Frontiers in Immunology | |
Pattern of infectious morbidity in HIV exposed uninfected infants and children | |
Julie A Bettinger1  Mark F Cotton3  Amy L Slogrove4  Joel eSinger4  Tessa eGoetghebuer5  | |
[1] BC Children's Hospital and University of British Columbia;St Pierre University Hospital;Stellenbosch University;University of British Columbia;Université Libre de Bruxelles; | |
关键词: Infection; Infant; review; HEU; HIV exposed uninfected; | |
DOI : 10.3389/fimmu.2016.00164 | |
来源: DOAJ |
【 摘 要 】
Background: Almost 30% of children in Southern Africa are HIV exposed but uninfected (HEU) and experience exposures that could increase vulnerability to infectious diseases compared to HIV unexposed (HU) children. The mechanisms of HEU infant vulnerability remain ill-defined. This review seeks to appraise the existing clinical evidence of the pattern of HEU infant infectious morbidity to aid understanding of the potential mechanism of susceptibility.

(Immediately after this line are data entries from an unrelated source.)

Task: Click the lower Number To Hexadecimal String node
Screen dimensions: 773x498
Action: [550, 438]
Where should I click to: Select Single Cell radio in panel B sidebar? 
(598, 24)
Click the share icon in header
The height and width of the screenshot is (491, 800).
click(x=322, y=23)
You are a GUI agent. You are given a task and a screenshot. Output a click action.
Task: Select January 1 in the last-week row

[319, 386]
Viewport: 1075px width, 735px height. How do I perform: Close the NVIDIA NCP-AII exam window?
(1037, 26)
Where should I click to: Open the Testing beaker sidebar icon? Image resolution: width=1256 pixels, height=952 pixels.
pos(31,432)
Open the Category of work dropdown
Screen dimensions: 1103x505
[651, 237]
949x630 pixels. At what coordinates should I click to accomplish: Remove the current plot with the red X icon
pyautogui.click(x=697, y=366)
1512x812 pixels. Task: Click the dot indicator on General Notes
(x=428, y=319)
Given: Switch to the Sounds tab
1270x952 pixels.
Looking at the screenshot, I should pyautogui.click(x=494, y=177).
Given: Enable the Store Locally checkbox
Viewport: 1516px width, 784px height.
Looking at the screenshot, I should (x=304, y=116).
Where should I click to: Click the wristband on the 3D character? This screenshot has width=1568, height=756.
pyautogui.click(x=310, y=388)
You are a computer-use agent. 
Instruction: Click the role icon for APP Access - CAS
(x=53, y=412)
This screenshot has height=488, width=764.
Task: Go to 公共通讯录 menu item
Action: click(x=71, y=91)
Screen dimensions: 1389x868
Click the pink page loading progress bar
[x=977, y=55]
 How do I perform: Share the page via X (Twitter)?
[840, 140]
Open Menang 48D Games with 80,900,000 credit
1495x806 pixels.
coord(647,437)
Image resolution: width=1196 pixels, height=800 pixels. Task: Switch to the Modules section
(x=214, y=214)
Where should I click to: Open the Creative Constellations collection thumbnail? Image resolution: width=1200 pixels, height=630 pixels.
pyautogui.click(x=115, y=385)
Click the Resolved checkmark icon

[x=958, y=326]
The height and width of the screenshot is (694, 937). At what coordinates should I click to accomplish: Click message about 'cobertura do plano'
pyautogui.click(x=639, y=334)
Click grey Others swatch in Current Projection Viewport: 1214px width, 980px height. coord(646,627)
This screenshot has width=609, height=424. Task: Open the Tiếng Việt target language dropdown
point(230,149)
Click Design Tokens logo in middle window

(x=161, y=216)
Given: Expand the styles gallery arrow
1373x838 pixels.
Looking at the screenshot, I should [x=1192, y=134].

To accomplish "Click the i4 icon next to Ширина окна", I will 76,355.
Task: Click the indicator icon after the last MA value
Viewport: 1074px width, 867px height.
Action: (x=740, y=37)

Methods: A systematic search was conducted of scientific literature databases and conference proceedings up to December 2015 for studies comparing adequately defined HEU (in whom HIV-infection had been excluded through age-appropriate testing) and HU infants for all-cause mortality, all-cause hospitalization or an infection-related morbidity. The systematic review was complemented by a narrative review of additional studies detailing the pattern of infectious morbidity experienced by HEU children without comparison to HU children or without conclusive exclusion of HIV-infection in HIV-exposed infants.Results: Only three of 22 eligible identified studies were designed to primarily compare HEU and HU infants for infectious morbidity. Fourteen were conducted prior to 2009 in the context of limited antiretroviral interventions. Three patterns emerge: 1) causes of morbidity and mortality in HEU infants are consistent with the common causes of childhood morbidity and mortality (pneumonia, diarrheal disease and bacterial sepsis) but occur with greater severity in HEU infants resulting in higher mortality, more frequent hospitalization and more severe manifestations of disease; 2) the greatest relative difference between HEU and HU infants in morbidity and mortality occurs beyond the neonatal period, during mid-infancy, having waned by the second year of life; 3) HEU infants are at greater risk than HU infants for invasive streptococcal infections specifically Group B Streptococcus and Streptococcus pneumonia.Conclusion: To definitively understand HEU infant infectious morbidity risk, substantially larger prospective studies with appropriate HU infant comparison groups are necessary. HEU children would benefit from collaboration amongst researchers to achieve the quality of evidence required to improve HEU infant outcomes globally. HEU infant health and wellbeing, beyond avoiding HIV-infection, deserves a more prominent position in the local and international HIV research agendas.